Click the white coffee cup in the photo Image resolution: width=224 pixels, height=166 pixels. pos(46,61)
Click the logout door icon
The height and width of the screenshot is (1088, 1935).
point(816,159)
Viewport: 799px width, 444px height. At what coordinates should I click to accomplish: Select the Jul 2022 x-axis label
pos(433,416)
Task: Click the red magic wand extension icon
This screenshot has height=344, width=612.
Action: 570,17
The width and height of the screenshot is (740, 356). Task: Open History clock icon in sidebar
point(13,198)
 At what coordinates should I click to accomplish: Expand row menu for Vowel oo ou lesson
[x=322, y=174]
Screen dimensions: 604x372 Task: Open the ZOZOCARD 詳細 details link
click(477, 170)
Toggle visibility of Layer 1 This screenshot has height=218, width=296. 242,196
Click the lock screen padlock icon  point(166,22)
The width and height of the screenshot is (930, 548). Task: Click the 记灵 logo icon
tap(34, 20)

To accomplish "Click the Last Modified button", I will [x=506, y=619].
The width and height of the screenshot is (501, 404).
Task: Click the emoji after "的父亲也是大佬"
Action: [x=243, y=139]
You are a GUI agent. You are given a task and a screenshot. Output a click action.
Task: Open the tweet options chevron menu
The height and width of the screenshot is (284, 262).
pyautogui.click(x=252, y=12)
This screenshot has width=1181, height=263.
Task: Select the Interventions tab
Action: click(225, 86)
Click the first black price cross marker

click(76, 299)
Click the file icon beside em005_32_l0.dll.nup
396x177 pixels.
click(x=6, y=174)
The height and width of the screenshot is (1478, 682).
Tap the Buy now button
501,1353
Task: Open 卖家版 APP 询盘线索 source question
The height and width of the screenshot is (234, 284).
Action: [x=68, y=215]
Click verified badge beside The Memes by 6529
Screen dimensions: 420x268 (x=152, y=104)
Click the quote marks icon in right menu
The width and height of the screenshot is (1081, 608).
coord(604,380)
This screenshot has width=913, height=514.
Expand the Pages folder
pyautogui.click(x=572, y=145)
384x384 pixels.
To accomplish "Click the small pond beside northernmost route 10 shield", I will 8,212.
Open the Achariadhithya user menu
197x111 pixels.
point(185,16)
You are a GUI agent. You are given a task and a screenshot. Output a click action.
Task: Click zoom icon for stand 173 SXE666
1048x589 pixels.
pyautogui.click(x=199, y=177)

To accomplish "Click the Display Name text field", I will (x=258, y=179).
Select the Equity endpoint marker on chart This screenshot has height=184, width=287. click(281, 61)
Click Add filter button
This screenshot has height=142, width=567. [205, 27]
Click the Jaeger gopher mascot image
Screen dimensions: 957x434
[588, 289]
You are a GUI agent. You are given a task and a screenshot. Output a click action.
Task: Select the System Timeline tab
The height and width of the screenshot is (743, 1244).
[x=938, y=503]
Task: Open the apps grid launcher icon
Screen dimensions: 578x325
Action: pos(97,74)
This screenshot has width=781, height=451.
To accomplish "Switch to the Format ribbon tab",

To do: Convert the lines above, from the line containing "Click the file" up to and including the line containing "pyautogui.click(x=199, y=177)", into a JSON list of strings with one string per line, omitting blank lines.

Solution below:
[
  "Click the file icon beside em005_32_l0.dll.nup",
  "396x177 pixels.",
  "click(x=6, y=174)",
  "The height and width of the screenshot is (1478, 682).",
  "Tap the Buy now button",
  "501,1353",
  "Task: Open 卖家版 APP 询盘线索 source question",
  "The height and width of the screenshot is (234, 284).",
  "Action: [x=68, y=215]",
  "Click verified badge beside The Memes by 6529",
  "Screen dimensions: 420x268 (x=152, y=104)",
  "Click the quote marks icon in right menu",
  "The width and height of the screenshot is (1081, 608).",
  "coord(604,380)",
  "This screenshot has width=913, height=514.",
  "Expand the Pages folder",
  "pyautogui.click(x=572, y=145)",
  "384x384 pixels.",
  "To accomplish \"Click the small pond beside northernmost route 10 shield\", I will 8,212.",
  "Open the Achariadhithya user menu",
  "197x111 pixels.",
  "point(185,16)",
  "You are a GUI agent. You are given a task and a screenshot. Output a click action.",
  "Task: Click zoom icon for stand 173 SXE666",
  "1048x589 pixels.",
  "pyautogui.click(x=199, y=177)"
]